Was India already considering a change in strategy back then?
India no more playing 'chowkidar'
For far too long, India's response to Pakistani terror has been defensive, "like chowkidars", just preventive, the NSA said then.
Not any longer.
Unlike a purely chowkidar-like response to engaging with the enemy, and even unlike an all-out offensive response - where nuclear war becomes a possibility - defensive offence is when you go and attack the place where the offense is coming from.
That's what the September 29 surgical strikes by India on terrorist camps+ across the Line of Control (LoC) in Pakistan were - a perfect example of defensive offense.

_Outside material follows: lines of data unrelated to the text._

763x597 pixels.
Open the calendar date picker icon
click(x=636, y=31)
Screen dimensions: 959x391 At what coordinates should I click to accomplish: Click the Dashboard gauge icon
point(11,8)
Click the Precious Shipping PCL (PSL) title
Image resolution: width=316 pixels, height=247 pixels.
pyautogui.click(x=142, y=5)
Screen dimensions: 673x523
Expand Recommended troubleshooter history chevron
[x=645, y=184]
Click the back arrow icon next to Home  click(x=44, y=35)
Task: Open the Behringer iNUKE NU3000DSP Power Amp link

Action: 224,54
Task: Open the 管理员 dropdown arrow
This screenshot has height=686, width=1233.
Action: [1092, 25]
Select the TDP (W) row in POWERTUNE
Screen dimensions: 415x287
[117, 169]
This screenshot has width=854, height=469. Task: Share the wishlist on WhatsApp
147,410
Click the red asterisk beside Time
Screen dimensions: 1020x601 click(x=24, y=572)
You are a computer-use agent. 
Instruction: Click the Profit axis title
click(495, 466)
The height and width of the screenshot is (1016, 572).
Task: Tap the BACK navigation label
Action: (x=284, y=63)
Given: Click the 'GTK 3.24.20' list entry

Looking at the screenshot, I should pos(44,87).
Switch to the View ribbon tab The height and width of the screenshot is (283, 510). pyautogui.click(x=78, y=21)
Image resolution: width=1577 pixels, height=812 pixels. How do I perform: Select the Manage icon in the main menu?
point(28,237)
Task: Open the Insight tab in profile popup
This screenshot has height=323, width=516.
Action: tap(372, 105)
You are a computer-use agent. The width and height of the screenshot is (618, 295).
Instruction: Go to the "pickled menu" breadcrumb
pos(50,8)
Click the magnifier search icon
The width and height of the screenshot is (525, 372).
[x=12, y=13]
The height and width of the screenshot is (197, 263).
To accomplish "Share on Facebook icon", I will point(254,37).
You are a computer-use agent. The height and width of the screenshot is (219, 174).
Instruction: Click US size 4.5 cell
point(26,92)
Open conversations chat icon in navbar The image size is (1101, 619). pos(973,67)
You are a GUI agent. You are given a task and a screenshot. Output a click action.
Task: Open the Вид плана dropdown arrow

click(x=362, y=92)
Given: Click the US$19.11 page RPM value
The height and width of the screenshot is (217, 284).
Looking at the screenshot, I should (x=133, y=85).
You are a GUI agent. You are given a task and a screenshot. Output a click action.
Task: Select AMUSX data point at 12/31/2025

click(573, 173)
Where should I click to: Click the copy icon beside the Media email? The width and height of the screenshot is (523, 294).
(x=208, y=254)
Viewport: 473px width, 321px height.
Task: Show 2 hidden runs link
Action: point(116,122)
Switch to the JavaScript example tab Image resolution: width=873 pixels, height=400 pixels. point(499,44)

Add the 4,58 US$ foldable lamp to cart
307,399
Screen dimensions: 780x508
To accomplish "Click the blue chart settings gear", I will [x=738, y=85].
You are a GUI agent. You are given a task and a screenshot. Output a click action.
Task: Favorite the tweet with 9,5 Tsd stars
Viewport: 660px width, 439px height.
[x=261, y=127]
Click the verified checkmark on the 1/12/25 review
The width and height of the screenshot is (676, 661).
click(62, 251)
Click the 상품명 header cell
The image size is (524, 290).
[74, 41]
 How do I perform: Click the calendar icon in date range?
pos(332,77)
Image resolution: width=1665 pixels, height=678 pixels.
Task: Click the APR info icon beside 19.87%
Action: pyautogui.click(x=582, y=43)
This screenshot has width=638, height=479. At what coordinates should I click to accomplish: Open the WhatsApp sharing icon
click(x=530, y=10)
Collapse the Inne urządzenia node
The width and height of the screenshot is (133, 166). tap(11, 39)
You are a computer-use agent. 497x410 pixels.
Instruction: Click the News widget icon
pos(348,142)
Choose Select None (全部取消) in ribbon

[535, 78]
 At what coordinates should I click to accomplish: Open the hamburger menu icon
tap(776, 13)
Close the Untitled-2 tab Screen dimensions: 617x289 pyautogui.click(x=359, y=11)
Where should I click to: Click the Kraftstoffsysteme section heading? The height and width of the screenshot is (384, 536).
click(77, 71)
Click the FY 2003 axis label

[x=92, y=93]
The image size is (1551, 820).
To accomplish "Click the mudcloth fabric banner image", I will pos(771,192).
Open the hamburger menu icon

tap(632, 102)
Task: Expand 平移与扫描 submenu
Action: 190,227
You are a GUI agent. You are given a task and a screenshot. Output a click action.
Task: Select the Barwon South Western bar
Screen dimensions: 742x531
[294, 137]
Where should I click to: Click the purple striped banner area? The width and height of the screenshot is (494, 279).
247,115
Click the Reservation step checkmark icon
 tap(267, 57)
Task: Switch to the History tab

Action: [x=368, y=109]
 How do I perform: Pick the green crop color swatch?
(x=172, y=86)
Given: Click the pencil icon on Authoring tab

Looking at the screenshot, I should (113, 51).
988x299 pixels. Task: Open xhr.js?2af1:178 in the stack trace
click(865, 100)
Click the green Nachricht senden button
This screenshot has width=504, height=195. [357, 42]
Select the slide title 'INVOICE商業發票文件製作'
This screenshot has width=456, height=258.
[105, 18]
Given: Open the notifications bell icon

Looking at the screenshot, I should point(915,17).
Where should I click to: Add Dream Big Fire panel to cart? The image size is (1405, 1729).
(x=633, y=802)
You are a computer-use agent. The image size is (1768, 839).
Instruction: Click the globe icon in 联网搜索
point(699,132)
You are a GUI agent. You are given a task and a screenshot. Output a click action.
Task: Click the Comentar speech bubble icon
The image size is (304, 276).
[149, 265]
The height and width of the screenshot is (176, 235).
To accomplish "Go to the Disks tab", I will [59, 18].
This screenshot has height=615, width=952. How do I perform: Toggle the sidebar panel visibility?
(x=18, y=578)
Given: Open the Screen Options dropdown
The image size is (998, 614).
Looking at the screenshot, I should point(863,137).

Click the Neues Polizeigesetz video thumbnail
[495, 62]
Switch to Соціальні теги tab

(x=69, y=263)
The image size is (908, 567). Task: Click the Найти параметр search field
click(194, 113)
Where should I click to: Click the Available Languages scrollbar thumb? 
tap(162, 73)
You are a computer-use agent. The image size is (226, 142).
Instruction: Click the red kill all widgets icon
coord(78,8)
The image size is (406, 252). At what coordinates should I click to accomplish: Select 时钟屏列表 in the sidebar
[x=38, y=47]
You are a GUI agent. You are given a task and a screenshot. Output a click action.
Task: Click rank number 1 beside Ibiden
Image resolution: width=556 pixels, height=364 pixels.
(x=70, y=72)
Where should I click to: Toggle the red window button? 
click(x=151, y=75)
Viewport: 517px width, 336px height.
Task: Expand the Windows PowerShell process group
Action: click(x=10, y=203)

"There is no nuclear war involved in that. There is no engagement of troops. They know the tricks, we know the tricks better," Doval said at the time.
India did, know the tricks better, that is. In strikes just after midnight September 28-29, India airdropped commandos at the LoC - from where the commandos crossed over 3 kms to the Pakistani side - destroyed 7 terrorist launch pads and killed 38 terrorists. The mission ended in a short four hours.
It was just as Doval described it: "Defensive offence is when you go and attack the place where the offense is coming from." In this case, clearly, it was across the LoC in Pakistan.
"Pakistan's vulnerability is many many times higher than (that of) of India('s). Once they know India has shifted to defensive offense they will find it is unaffordable for them. You can do one Mumbai you may lose Balochistan+ ," Doval said.
And, sure enough, PM Modi launched India's Balochistan campaign - a little before August 15, and in a blistering speech on Independence Day+ - after months of continual Pakistani interference in Kashmir.
"The time has come when Pakistan shall have to answer to the world for the atrocities committed by it against people in Balochistan and Azad Kashmir (Pakistan Occupied Kashmir),"Modi said. The PM also said that when children in Pakistan's Peshawar died in a 2014 terror attack, Indians cried. "This is our nature, but look at the other side. They glorify terrorists," he said, addressing the nation from the Red Fort.
'Pak not our well wishers'
This shift - both verbal and militarily - Doval had said should have been made a long time ago. If India had gone into even a partial defensive offense, it could have "probably reduced casualties" a lot more over the years.
"Don't buy Pakistan's argument that Pakistanis are well wishers, they are not. They will continue to bleed us with a thousand cuts," Doval had said.
Again, he was right.
Barely a week after Prime Minister Narendra Modi's surprise friendly visit to Pakistan PM Nawaz Sharif+ on Christmas day last year - seen as an act of unprecedented bonhomie on India's part - came the deadly attack on the Pathankot air force base+ .
On January 2, Pakistan-based Jaish-e Muhammad terrorists - dressed in Indian army fatigues - breached the air force station's perimeter and entered the living quarters area of the station. They killed 9 soldiers. The gun battle with the terrorists lasted days.
Then another attack on September 18, on a brigade headquarters in Uri in Jammu and Kashmir+ , led to the killing of as many as 19 soldiers.
To any comments that India might be overreacting, Doval said back then that no one should underestimate 'jihadi terrorism.'
"What makes jihadi terrorism a strategic threat? Is it really a long-term strategic threat?" Doval asked rhetorically, and answered that it indeed is.
The biggest reason jihadi terrorism is a threat is because "it's sponsored by a country which harbours a compulsive hostility towards India, and right from day of it independence, all its policies have had one objective" Doval explained.
That Pakistani objective, he said, is: India is the enemy, destroy it.
"That is indeed Pakistan's objective, let us make no bones about it."